- **WHAT YOU HAVE TO DO**: Repeat the records below word for word and omit each image.

[Opening MATERIAL SUPPLIED section]

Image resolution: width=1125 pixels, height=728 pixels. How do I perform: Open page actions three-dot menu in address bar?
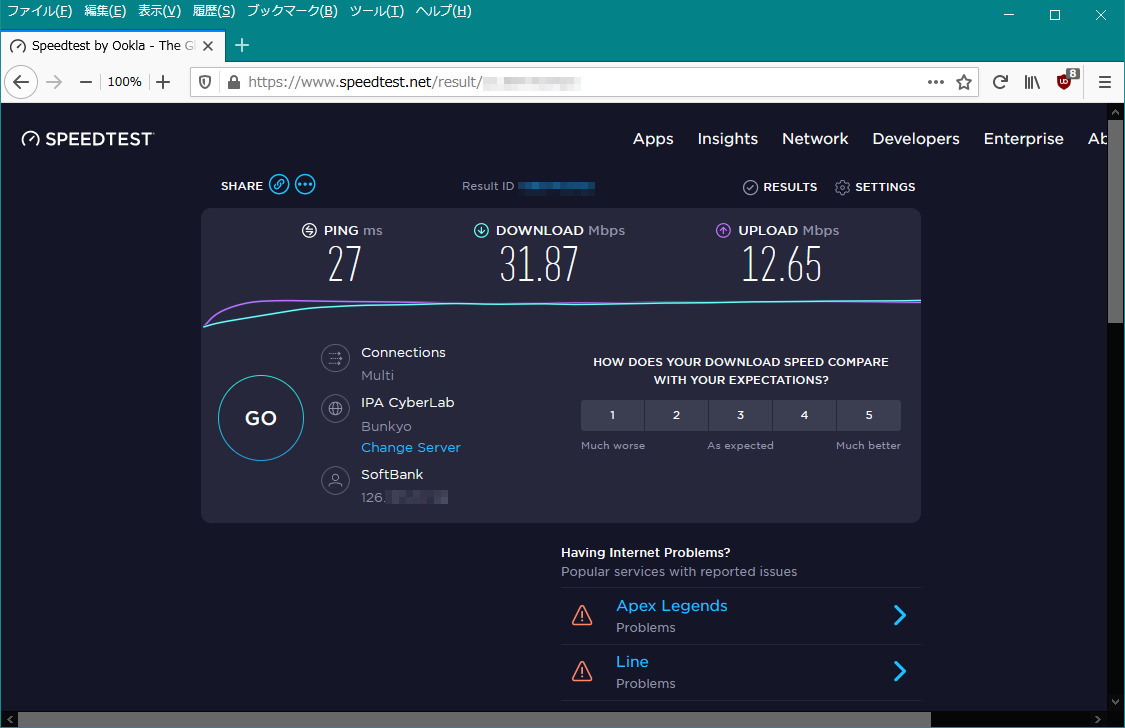tap(936, 82)
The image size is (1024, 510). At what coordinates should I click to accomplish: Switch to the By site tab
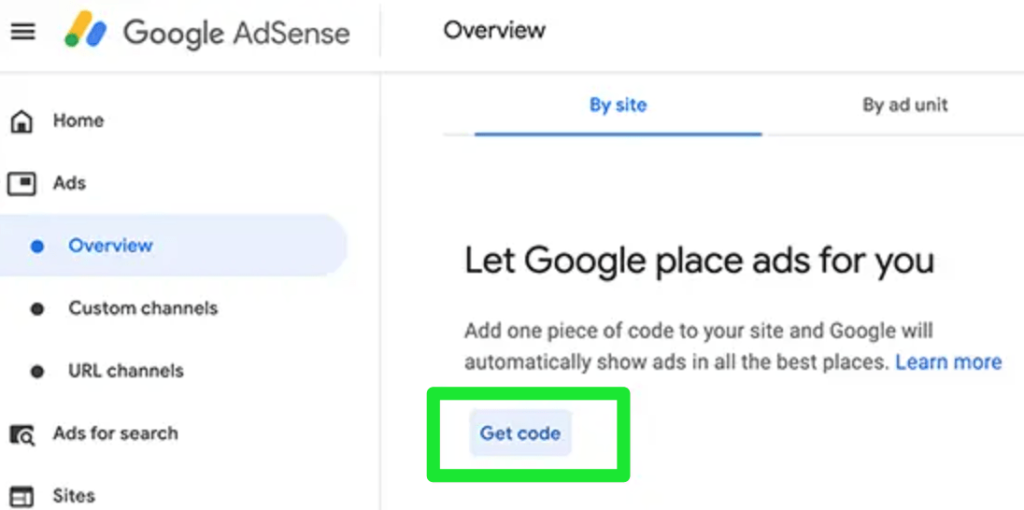tap(618, 105)
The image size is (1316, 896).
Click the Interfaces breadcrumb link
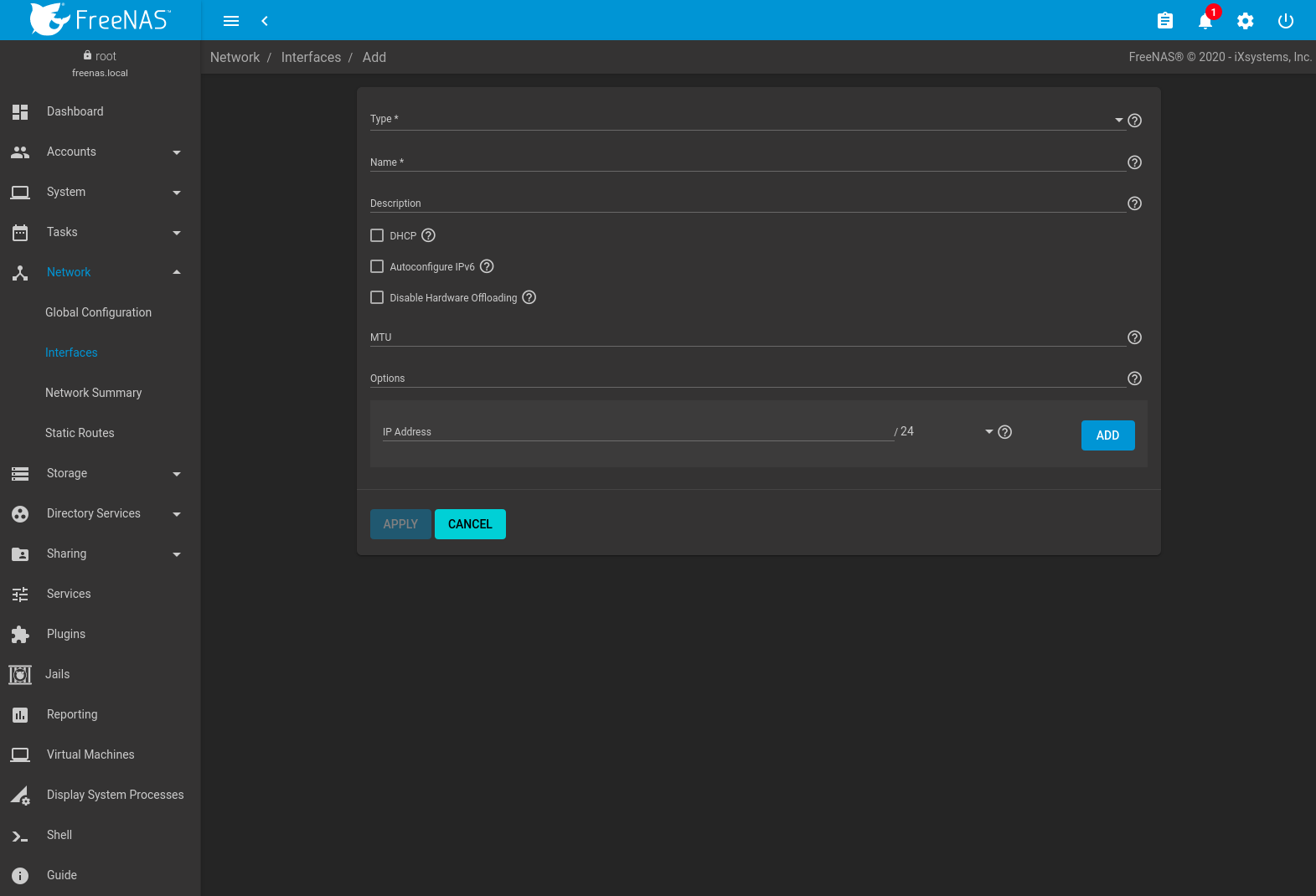click(x=311, y=57)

[Closing MATERIAL SUPPLIED section]

- **RESPONSE TO THE TASK**:
Image resolution: width=1125 pixels, height=728 pixels. How do I perform: Open page actions three-dot menu in address bar?
tap(936, 82)
The image size is (1024, 510). At what coordinates should I click to accomplish: Switch to the By site tab
tap(618, 105)
The image size is (1316, 896).
Click the Interfaces breadcrumb link
click(x=311, y=57)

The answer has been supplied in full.